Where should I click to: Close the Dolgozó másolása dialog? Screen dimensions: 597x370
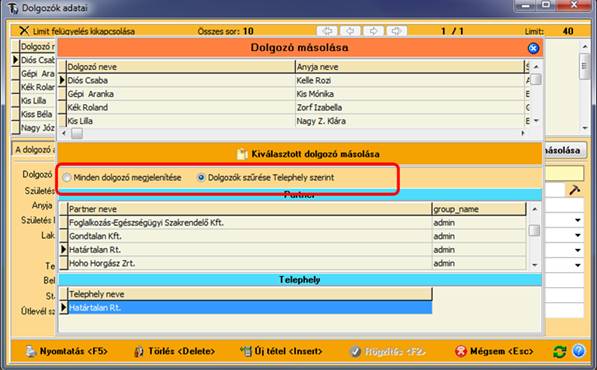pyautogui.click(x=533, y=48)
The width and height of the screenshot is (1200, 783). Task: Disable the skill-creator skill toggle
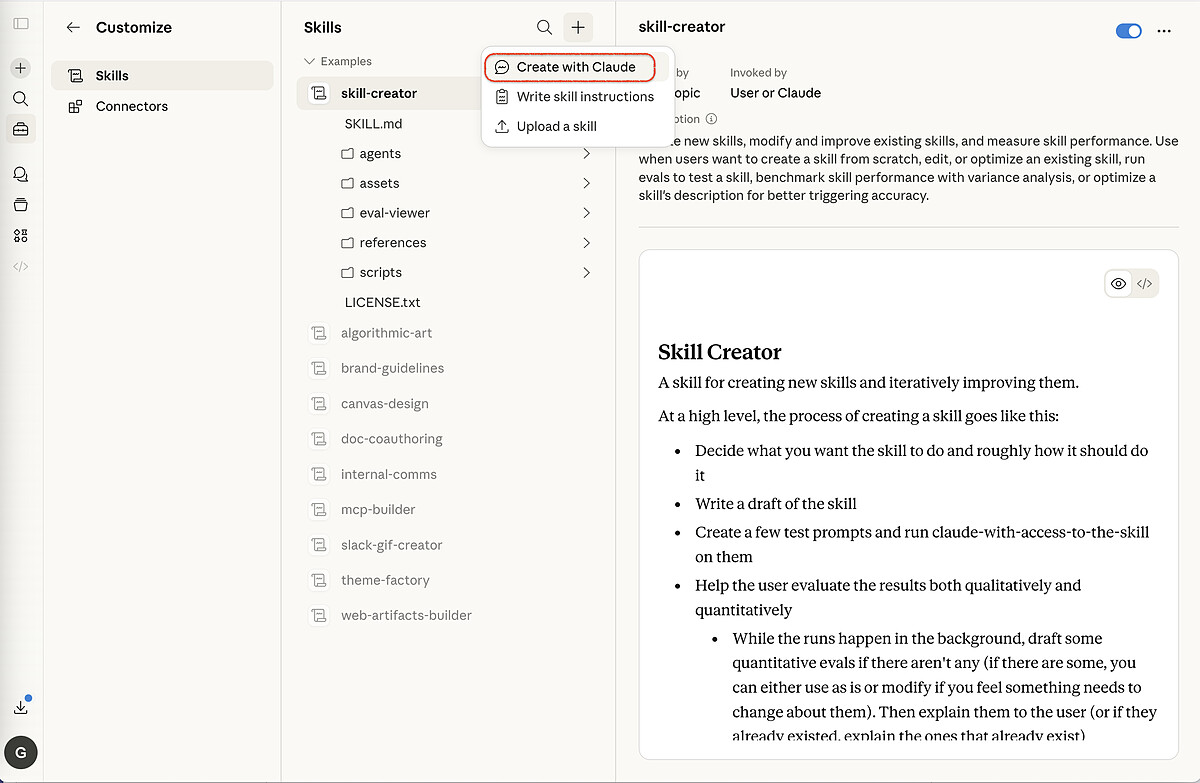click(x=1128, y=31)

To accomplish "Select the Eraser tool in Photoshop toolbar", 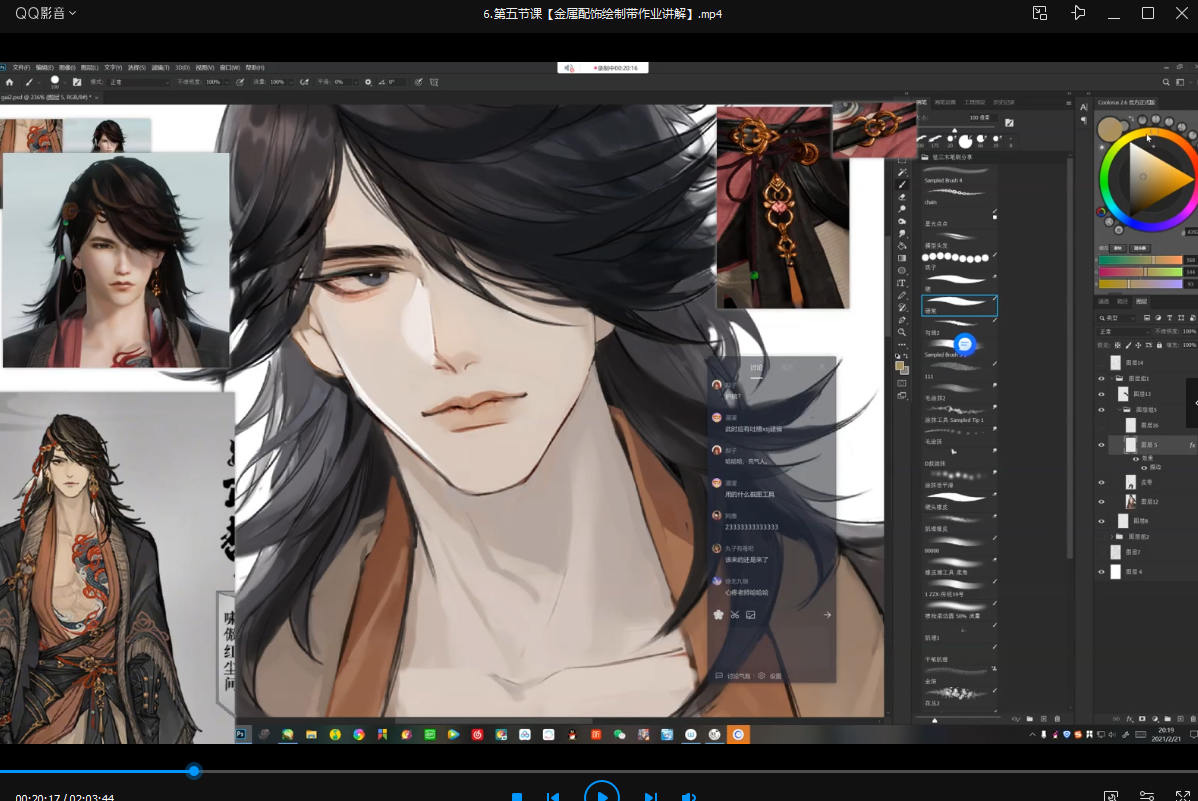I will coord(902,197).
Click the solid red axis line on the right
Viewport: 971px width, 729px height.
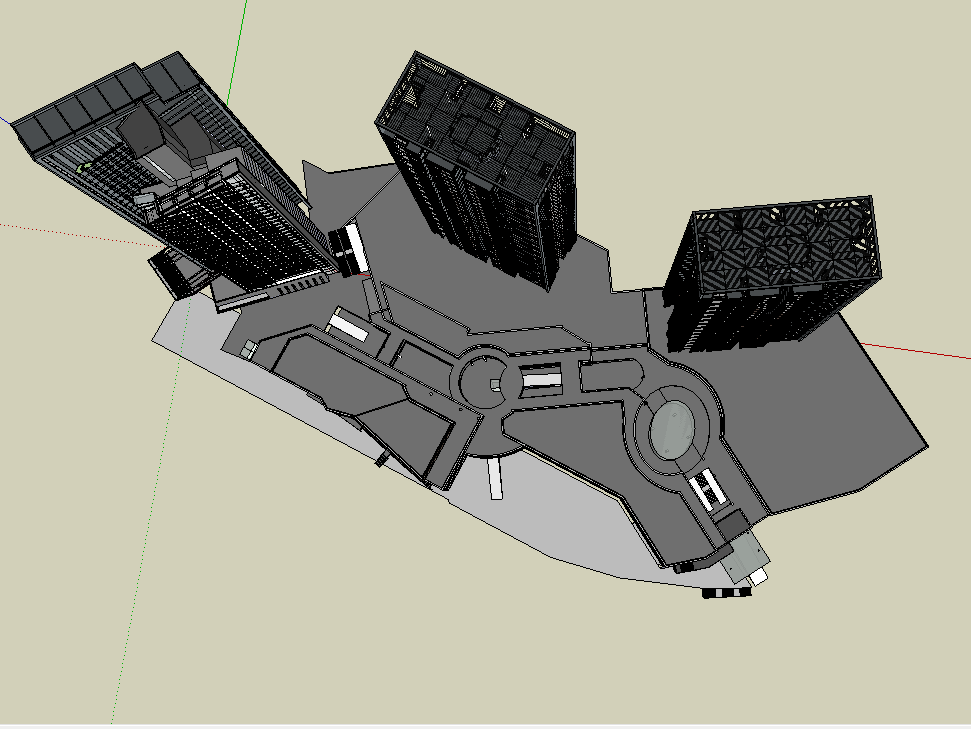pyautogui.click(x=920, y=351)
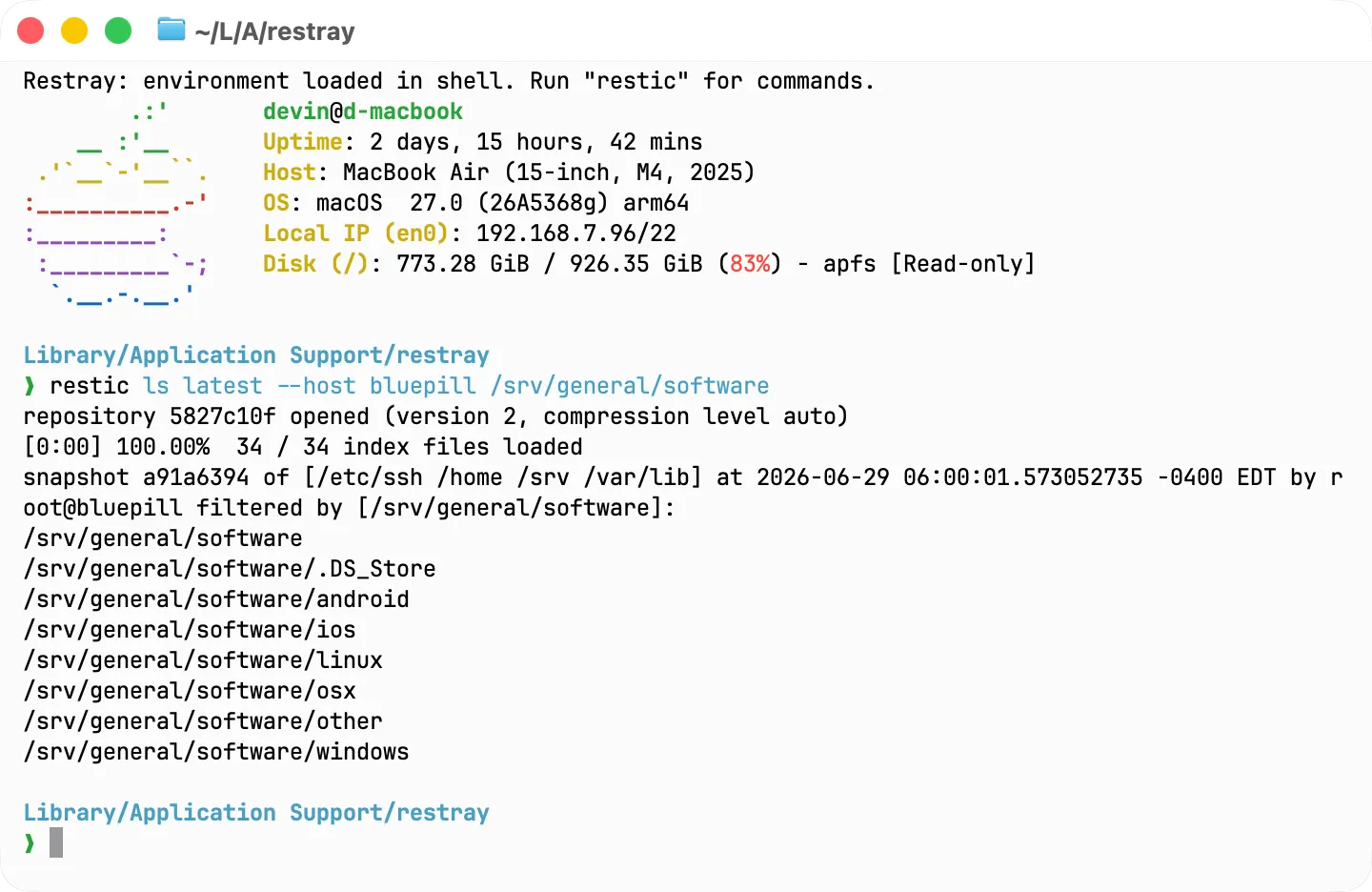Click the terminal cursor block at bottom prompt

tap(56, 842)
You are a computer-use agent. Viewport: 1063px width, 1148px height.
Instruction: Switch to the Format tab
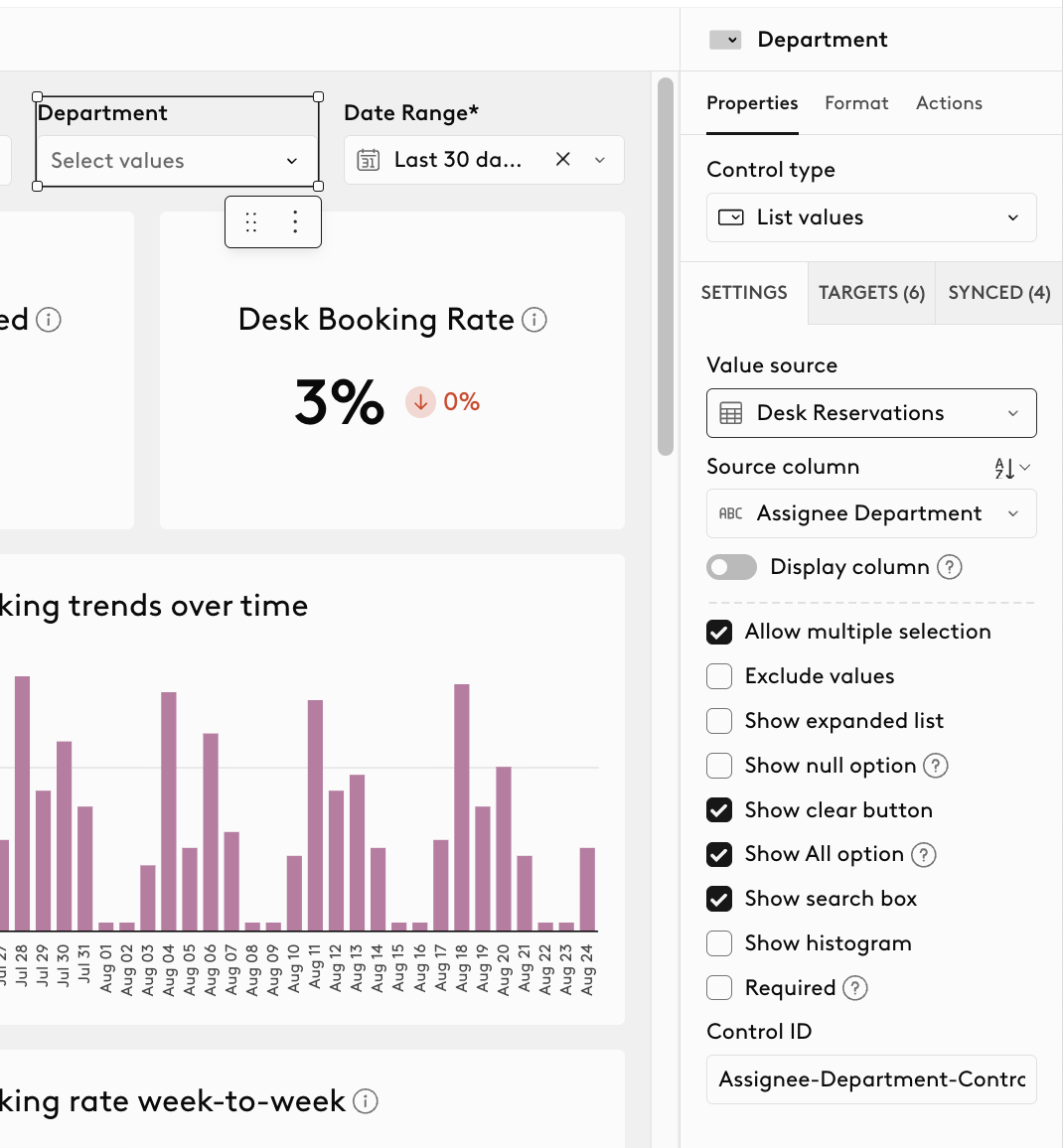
● ● ● ● ● ● ●
Please retype only the lines from the line that holds "Viewport: 971px width, 729px height." through the end of the records, exactly as they stand, and drop every picture.

§ RESPONSE TO THIS TASK
Viewport: 971px width, 729px height.
pyautogui.click(x=920, y=351)
Click the terminal cursor block at bottom prompt

tap(56, 842)
You are a computer-use agent. Viewport: 1063px width, 1148px height.
Instruction: Switch to the Format tab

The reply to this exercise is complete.